2028 no horizonte: ambição vs. realidade
Fala-se numa janela de lançamento para setembro de 2028 e numa meta arrojada de 40 a 50 milhões de unidades no primeiro ano. É um objetivo de escala digna de um topo de gama da Apple ou Samsung, não de uma nova categoria. Muita coisa pode mudar até lá: maturidade dos chips de 2 nm, regulação da IA, evolução de concorrentes, custos de produção e, claro, a própria apetência do público por um dispositivo sempre atento.
Ainda assim, uma cadência longa também permite fechar parcerias com operadores, fabricantes de smartphones e plataformas de serviços — algo essencial para o sucesso de um produto tão integrado.
Impacto no mercado: AirPods na mira, mas não só
A referência direta aos AirPods é inevitável: dominam a categoria e são o benchmark em integração com smartphone. Porém, o Sweet Pea, se seguir este conceito, não disputa apenas som; disputa o “momento de interação”. É concorrência aos AirPods, aos assistentes de voz tradicionais, a tradutores dedicados, a gravadores de notas, até a óculos inteligentes em certas tarefas.
Apple, Samsung, Sony e empresas de áudio hi‑fi poderão responder com mais IA no dispositivo, melhores modos de transparência e microfones beamforming mais sofisticados.
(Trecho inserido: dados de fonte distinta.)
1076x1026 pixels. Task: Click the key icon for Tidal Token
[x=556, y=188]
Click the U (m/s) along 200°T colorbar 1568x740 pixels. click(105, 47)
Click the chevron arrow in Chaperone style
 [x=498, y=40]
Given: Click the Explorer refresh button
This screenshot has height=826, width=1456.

A próxima corrida não é só pela melhor qualidade de som — é pela melhor experiência de conversa com a máquina.
Conclusão: o ouvido como novo ecrã
Se a OpenAI levar o Sweet Pea até à linha de meta com o nível de polimento que o nome Jony Ive faz antecipar, poderemos estar perante a primeira grande “máquina de IA pessoal” de massas. Um objeto que escuta, vê, compreende e ajuda sem pedir licença a cada segundo — mas que, para ser aceite, terá de colocar o utilizador no comando total da privacidade.
2028 parece longe, mas as peças estão a mexer. E o ouvido pode mesmo tornar-se o novo ecrã.
FAQ
P: O que é o Sweet Pea?
R: Um projeto de auscultadores/earbuds de IA da OpenAI, pensado para interação por voz e assistência contextual, com forte aposta em processamento local.
P: Quem está por trás do design?
R: Os relatos apontam para Jony Ive e a sua equipa, sugerindo um foco apurado em ergonomia, materiais e simplicidade de uso.
P: Em que se diferencia de earbuds tradicionais?
R: Formato híbrido com módulos atrás da orelha, espaço para chips mais potentes, sensores adicionais e uma experiência centrada na conversa, não só na reprodução de áudio.
P: Vai precisar de dizer “Hey…” para acordar?
R: A ideia é dispensar palavras de ativação, recorrendo a consciência do ambiente para oferecer ajuda proativa — com controlos de privacidade indispensáveis.
P: Quando poderá chegar ao mercado?
R: A janela indicada nos rumores é setembro de 2028, um horizonte que dá tempo para maturar tecnologia, parcerias e certificações.
P: Pode substituir o smartphone?
R: Não totalmente. O objetivo é reduzir fricções e assumir tarefas rápidas por voz, deixando o ecrã para momentos que exigem visualização e controlo detalhado.